I think she was a hugely resourceful and energetic woman. She used up a lot of her “fortune” to try to find her husband. I don’t believe they have been published in entirety. They would be great to digitise and put on line, I think. Sections have I think been published though, such as this one detailing her Illawarra trip (just a week in 1839!): http://works.bepress.com/morgan/14/
Lady Jane is big in Tasmania, of course. Indeed my workplace was the museum of the successor of first scientific society established outside the UK, founded by Lady Jane and Sir John Franklin in their efforts to bring culture to convict Van Diemen’s Land. Biographies have been written about her, notably by Frances Woodward in 1951. Sections of her diaries have been published and I believe someone has been working on editing her Tasmanian diaries for some years.
Thanks Ian – great to have an expert’s contribution to this discussion. I found one small published section … she was fascinating wasn’t she.
Have you seen Silkweed?
Yes, Oscar and I saw Silkweed performing this piece (and another about Maria Island) two years ago.
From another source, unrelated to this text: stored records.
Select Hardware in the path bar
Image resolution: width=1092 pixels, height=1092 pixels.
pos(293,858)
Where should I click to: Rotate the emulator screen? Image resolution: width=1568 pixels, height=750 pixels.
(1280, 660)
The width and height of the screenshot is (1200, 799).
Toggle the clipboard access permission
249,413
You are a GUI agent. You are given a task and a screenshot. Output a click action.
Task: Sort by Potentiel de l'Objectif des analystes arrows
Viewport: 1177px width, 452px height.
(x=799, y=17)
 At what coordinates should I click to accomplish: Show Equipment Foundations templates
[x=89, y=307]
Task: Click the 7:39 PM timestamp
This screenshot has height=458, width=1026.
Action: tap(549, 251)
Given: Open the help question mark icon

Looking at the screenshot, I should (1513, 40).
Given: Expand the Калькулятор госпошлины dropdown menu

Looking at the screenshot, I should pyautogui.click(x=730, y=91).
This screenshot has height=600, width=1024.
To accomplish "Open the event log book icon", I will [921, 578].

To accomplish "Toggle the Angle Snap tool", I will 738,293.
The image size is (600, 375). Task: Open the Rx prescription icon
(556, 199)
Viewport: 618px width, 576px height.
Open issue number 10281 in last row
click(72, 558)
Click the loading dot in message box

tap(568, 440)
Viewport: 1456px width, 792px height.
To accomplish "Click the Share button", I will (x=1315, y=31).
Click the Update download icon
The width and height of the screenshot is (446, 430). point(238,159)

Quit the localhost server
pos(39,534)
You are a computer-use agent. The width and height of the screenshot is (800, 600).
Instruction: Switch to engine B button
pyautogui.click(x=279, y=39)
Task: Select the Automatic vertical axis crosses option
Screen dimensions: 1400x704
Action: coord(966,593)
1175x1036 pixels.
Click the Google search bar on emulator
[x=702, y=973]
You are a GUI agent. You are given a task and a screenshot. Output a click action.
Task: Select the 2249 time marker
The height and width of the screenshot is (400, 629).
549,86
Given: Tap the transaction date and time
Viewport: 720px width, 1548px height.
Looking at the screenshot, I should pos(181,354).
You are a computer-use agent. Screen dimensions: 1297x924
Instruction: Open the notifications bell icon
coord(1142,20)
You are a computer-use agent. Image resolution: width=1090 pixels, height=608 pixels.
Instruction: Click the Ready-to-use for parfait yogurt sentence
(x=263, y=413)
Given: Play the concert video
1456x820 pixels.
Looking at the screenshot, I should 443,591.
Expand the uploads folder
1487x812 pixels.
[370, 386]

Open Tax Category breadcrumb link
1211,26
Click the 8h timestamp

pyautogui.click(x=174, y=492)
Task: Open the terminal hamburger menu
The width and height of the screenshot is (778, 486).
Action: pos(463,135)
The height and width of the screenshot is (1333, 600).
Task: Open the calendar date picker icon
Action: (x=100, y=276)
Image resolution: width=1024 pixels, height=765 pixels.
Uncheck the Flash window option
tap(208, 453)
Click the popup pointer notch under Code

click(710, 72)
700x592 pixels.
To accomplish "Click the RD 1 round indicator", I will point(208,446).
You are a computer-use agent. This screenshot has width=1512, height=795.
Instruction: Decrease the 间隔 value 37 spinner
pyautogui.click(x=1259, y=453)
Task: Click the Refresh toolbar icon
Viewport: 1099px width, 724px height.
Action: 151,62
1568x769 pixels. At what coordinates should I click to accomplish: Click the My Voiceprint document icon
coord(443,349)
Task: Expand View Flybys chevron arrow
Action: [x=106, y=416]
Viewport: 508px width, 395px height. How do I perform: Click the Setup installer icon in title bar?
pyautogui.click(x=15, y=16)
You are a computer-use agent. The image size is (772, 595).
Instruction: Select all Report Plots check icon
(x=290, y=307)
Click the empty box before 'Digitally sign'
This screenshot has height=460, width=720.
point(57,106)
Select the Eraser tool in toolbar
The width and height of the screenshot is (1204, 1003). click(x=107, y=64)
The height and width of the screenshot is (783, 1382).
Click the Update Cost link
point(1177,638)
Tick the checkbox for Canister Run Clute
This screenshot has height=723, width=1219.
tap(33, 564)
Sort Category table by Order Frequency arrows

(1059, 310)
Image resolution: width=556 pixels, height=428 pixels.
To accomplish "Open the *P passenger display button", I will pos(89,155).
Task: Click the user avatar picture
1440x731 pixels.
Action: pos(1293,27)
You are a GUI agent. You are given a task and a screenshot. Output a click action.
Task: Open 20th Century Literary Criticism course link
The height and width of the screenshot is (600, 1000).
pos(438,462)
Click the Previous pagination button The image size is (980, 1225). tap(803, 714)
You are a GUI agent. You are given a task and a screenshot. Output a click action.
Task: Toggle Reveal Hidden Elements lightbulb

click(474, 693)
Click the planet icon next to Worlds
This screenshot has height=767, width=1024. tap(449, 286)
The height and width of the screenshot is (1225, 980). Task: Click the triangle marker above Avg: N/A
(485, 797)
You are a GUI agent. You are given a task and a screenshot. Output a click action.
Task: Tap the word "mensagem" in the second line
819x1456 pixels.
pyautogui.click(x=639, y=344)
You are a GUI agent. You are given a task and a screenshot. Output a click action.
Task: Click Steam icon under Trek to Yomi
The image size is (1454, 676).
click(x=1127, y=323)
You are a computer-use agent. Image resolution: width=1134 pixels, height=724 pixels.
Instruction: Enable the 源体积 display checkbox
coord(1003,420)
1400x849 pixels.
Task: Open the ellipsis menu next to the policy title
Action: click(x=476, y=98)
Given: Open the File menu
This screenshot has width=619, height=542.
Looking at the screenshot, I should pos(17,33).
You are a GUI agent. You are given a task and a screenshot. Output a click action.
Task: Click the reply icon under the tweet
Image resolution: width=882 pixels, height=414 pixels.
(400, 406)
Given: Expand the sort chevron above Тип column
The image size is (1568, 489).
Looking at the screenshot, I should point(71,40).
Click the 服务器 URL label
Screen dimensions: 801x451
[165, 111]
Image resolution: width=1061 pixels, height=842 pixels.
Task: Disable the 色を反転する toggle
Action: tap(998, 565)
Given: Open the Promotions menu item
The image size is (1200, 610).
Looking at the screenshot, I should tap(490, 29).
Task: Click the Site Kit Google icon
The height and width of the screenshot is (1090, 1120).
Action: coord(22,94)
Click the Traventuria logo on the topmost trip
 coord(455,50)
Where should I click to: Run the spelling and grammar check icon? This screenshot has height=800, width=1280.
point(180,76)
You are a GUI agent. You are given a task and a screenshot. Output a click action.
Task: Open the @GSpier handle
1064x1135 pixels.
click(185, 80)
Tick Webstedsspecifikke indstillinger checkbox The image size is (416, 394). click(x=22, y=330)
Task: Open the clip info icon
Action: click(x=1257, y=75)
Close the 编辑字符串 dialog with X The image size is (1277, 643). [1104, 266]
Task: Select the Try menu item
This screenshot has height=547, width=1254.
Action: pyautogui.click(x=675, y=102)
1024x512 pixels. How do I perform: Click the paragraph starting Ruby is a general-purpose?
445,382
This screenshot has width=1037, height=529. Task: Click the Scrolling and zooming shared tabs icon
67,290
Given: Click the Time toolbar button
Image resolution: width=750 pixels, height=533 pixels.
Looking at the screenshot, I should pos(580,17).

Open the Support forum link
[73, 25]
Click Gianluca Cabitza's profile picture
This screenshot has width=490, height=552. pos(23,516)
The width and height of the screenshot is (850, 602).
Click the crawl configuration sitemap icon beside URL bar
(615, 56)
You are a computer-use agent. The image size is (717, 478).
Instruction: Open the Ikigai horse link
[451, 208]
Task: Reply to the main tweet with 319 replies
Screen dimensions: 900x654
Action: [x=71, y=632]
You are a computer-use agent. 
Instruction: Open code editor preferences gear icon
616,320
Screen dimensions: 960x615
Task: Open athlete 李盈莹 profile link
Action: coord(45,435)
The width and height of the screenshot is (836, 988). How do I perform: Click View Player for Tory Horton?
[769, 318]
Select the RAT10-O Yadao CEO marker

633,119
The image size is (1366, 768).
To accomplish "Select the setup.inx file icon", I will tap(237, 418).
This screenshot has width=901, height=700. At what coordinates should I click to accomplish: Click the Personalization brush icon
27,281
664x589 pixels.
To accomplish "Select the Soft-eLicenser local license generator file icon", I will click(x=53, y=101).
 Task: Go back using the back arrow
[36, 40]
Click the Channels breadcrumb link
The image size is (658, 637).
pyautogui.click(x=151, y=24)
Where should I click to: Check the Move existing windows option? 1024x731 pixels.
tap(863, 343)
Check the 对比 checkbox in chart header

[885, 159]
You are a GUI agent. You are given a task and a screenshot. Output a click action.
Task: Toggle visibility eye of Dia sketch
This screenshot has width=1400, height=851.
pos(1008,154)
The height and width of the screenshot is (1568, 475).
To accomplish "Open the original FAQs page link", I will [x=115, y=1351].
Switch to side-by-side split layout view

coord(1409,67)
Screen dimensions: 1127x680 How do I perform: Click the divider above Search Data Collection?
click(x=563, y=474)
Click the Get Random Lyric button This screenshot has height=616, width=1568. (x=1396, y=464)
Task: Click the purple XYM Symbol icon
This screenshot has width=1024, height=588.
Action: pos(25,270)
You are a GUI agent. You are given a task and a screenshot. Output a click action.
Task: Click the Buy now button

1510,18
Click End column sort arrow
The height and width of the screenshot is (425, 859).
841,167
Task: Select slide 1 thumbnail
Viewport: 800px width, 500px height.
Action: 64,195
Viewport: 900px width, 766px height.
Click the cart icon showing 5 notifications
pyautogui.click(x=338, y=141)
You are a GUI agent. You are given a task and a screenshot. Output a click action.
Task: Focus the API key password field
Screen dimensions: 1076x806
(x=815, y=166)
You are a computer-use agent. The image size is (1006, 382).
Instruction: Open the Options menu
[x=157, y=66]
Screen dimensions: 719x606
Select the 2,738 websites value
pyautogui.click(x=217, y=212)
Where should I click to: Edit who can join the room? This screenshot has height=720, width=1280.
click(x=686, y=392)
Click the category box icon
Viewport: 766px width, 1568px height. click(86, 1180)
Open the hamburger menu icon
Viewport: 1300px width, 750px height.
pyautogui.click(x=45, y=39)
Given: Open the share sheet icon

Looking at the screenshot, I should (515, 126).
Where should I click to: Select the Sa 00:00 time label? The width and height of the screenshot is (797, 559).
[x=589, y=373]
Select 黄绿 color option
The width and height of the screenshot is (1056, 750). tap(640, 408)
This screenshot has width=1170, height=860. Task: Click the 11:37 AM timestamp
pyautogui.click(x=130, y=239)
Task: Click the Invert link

I enjoyed it (although don’t remember much about it now), Oscar spent most of the performance asleep in my lap! The cellist housesat our house about fifteen years ago – but that is Tasmania’s half a degree of separation in force.
I understand it’s a bit of a work in progress – but didn’t realise it’s been that long in the making! Was the Maria Island one good too? I’ve read quite a few of the poems in the Eberhard book now – must get back to it. I have too many books on the go at present and am starting to feel a little discombobulated.